▶ WHAT YOU ARE ASKED TO DO
In the text on thermal breaks in windows, what width range do the polyamide bars typically have?

▶ PASSAGE FOR REVIEW
++++++++
A thermal break in an aluminium window works by inserting a low-conductivity polyamide (nylon) barrier between the inner and outer halves of the metal frame, interrupting the path that heat and cold would otherwise take straight through the aluminium. Because aluminium is an excellent conductor, an un-broken frame acts like a bridge that carries outdoor heat inside in summer and drains cooled or heated air out again; the polyamide strip breaks that bridge, forcing heat to cross an insulating gap instead of solid metal. The measurable result is a frame U-value that drops by roughly 40-60%.
The payoff is a frame that behaves thermally more like timber or uPVC while keeping aluminium's slim sightlines, large glazed spans and structural strength. In Hyderabad and Secunderabad, where afternoon temperatures regularly cross 40 C in April and May, a thermal break reduces heat gain through the frame, eases air-conditioning load, and prevents the sweating and condensation that plain aluminium suffers around chilled interiors. If you are comparing systems, our thermal break aluminium profiles are engineered specifically for this climate.
Hakimi Aluminium and Glass supplies, fabricates and installs thermally broken window and facade systems across Hyderabad, Secunderabad and the wider Telangana and Andhra Pradesh region. This guide explains exactly how the barrier works, the U-value physics behind it, realistic INR pricing, the Indian standards involved, the mistakes to avoid, and when the upgrade is genuinely worth paying for. If you already know your requirement, you can get a free quote at any point, or study finished installations among our recent projects.
What a thermal break physically is inside the frame
A thermal break is a rigid, non-metallic insulating bar - almost always polyamide (nylon) reinforced with about 25% glass fibre - that is mechanically locked between two separate aluminium extrusions. Instead of one solid profile spanning from outside to inside, you have two aluminium shells joined only through the plastic bars.
The two aluminium profiles, one facing outdoors and one facing indoors, are crimped (rolled) onto the polyamide strips under pressure so the assembly behaves as one structural unit while remaining thermally divided. This crimping is the core difference between a genuine thermally broken window and a cheaper single-piece profile that merely looks similar in a showroom.
- Material: polyamide PA66 GF25 (nylon with 25% glass fibre) is the industry standard for its strength, dimensional stability and low conductivity.
- Width: polyamide bars typically range from 14 mm to 34 mm; wider bars create a larger insulating gap and a lower U-value.
- Thermal conductivity: polyamide is around 0.25-0.30 W/mK versus roughly 160-210 W/mK for aluminium - close to a 1,000-fold difference.
- Expansion match: the glass-fibre reinforcement tunes the polyamide's thermal expansion to sit near aluminium's, preventing bowing or warping across repeated hot-cold cycles.
These frames belong to the same family as our aluminium windows range, so the hinges, rollers and locking hardware carry across without any redesign, and the visible frame stays as slim as standard architectural aluminium.
How the heat-flow interruption actually works
The thermal break works by replacing a continuous metal heat path with an insulating gap, so conduction slows dramatically at the barrier. Heat always moves from hot to cold, and in solid aluminium it races across the frame almost unimpeded; when it reaches the polyamide bar, the low-conductivity plastic and the trapped air chambers around it resist that flow.
++++++++
[Stored records]
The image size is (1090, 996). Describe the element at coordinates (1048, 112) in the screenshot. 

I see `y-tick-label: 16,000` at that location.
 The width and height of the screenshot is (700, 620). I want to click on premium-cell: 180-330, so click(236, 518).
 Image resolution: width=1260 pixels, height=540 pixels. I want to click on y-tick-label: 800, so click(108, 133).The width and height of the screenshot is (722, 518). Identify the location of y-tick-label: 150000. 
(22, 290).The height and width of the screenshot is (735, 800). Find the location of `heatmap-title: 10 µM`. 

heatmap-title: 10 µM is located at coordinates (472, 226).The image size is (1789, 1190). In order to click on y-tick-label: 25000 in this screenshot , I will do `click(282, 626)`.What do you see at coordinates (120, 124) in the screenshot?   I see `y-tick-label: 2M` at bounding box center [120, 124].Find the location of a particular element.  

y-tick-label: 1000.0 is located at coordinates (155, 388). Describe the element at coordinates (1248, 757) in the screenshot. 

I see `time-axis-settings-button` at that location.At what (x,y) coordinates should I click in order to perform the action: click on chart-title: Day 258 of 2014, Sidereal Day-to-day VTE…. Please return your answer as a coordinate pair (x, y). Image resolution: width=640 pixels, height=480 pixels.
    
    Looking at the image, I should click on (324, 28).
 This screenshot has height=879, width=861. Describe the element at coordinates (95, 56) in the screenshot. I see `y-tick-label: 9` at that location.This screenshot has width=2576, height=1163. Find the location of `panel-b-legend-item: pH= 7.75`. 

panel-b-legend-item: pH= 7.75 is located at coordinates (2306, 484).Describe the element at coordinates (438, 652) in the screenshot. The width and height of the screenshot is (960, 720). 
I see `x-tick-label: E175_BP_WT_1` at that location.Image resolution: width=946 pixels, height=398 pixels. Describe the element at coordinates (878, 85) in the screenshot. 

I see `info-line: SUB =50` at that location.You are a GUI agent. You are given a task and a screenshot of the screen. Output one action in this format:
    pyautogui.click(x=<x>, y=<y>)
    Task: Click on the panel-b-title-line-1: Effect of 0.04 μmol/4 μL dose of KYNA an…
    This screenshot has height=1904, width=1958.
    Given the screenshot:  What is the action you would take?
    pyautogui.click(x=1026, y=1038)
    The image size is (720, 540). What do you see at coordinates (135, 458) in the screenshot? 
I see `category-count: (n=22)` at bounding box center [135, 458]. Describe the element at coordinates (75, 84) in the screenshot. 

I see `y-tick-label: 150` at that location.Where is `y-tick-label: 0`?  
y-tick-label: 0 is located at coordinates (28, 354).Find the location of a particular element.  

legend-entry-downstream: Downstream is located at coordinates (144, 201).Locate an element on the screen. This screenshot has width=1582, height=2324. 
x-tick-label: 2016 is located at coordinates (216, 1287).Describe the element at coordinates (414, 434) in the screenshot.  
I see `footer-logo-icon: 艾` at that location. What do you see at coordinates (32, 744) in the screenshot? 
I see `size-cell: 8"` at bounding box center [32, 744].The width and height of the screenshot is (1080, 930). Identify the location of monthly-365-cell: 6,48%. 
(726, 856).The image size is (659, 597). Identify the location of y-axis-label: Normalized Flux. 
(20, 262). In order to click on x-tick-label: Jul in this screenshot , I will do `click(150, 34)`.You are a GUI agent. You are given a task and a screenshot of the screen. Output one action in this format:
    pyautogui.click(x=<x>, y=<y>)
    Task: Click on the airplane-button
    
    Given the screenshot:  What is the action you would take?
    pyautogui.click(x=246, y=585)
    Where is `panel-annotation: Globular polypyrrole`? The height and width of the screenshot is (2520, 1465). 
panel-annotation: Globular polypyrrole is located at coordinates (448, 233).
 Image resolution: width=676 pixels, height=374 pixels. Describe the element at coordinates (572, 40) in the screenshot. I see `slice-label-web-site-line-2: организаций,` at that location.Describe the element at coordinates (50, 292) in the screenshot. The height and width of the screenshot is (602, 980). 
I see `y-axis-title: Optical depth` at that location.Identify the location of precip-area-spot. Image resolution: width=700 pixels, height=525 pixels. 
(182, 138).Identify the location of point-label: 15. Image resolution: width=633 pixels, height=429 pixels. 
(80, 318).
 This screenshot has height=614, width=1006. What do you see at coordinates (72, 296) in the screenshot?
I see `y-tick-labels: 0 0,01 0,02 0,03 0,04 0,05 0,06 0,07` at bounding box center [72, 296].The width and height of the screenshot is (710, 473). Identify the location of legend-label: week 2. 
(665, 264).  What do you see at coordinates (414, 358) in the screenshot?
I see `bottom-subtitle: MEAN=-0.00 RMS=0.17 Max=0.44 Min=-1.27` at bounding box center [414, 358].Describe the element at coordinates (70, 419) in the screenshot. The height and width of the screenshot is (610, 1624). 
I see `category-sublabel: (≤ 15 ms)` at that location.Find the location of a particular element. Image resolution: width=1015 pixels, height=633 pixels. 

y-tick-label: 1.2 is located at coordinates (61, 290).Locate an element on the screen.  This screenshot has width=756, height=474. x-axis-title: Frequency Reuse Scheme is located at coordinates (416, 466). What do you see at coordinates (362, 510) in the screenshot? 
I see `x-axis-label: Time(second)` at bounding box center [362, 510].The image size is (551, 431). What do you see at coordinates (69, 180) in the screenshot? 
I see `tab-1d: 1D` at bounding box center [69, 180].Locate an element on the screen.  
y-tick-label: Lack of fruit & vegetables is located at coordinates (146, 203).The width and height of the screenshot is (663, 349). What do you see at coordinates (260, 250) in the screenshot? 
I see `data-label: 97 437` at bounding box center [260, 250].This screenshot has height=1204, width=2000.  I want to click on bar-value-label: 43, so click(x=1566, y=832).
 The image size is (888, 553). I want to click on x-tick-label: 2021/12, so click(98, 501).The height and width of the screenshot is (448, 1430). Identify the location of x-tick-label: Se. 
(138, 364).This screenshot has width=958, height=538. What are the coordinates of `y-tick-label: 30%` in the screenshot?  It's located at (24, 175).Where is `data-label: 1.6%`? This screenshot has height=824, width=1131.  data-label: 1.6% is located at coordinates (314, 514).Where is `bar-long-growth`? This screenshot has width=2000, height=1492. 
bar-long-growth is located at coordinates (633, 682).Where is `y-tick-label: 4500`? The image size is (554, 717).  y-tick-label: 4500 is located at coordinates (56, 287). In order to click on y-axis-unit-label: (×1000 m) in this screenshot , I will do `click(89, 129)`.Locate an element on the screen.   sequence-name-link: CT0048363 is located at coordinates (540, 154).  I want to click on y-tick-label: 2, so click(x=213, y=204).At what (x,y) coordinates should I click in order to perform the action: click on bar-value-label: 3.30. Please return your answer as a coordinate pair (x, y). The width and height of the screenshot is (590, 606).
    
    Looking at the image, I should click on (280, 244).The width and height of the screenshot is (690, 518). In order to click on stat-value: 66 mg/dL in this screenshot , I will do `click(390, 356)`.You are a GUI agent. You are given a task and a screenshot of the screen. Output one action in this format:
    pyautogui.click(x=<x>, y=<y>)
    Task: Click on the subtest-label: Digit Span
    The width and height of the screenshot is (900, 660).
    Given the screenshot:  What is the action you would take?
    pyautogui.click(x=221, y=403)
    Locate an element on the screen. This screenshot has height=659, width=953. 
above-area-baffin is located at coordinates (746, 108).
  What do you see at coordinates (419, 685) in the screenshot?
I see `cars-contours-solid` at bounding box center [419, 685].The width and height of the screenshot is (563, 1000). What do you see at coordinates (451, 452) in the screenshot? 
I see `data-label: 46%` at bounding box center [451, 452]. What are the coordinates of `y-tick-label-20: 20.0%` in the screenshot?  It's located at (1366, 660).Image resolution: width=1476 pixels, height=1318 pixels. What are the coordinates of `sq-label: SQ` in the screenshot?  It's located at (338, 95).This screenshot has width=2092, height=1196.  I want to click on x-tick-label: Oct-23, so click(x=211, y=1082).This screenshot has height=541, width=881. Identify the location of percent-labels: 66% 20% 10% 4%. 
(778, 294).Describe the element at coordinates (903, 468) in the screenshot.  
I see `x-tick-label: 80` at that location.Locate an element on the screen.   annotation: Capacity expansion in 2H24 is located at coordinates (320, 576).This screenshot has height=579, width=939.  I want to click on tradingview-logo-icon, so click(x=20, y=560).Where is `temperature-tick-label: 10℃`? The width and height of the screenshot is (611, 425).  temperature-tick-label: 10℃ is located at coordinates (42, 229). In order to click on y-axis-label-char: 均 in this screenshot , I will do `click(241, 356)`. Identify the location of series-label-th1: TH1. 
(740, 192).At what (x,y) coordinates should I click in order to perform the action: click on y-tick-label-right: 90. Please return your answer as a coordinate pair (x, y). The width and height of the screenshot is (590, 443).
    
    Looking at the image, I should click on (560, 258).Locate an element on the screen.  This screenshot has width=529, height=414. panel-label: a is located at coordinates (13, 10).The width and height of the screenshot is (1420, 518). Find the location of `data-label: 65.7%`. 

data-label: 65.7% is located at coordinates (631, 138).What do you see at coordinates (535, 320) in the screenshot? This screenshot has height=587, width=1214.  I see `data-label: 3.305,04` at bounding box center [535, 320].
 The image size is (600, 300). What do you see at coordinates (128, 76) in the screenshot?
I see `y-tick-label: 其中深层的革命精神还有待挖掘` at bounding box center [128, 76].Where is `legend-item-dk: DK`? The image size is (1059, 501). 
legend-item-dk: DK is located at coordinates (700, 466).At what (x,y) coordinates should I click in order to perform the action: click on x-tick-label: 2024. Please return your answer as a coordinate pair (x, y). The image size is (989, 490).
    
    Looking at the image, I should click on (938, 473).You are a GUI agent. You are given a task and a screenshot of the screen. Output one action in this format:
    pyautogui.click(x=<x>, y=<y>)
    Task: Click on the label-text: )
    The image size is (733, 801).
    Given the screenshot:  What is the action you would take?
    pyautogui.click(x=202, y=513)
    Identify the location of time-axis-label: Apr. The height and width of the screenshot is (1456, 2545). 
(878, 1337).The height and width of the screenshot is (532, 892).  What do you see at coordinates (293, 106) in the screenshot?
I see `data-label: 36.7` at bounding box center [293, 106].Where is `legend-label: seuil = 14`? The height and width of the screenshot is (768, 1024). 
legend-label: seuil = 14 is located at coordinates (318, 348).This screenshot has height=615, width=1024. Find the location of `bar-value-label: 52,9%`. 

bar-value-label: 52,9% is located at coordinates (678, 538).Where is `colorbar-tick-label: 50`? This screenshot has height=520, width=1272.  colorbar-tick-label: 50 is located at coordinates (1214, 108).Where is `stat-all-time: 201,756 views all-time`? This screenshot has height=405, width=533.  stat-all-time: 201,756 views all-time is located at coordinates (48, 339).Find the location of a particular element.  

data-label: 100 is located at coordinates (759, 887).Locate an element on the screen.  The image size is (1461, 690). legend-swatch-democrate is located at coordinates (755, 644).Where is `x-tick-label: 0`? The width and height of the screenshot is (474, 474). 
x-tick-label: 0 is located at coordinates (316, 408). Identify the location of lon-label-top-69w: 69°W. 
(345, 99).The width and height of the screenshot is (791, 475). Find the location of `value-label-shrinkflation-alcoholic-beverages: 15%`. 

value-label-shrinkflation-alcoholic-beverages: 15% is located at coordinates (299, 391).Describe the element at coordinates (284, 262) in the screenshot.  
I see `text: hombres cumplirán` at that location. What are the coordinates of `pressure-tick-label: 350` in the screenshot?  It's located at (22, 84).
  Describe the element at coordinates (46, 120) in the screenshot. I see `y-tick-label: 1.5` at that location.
++++++++
▶ COMPLETED EXERCISE
They typically range from 14 mm to 34 mm.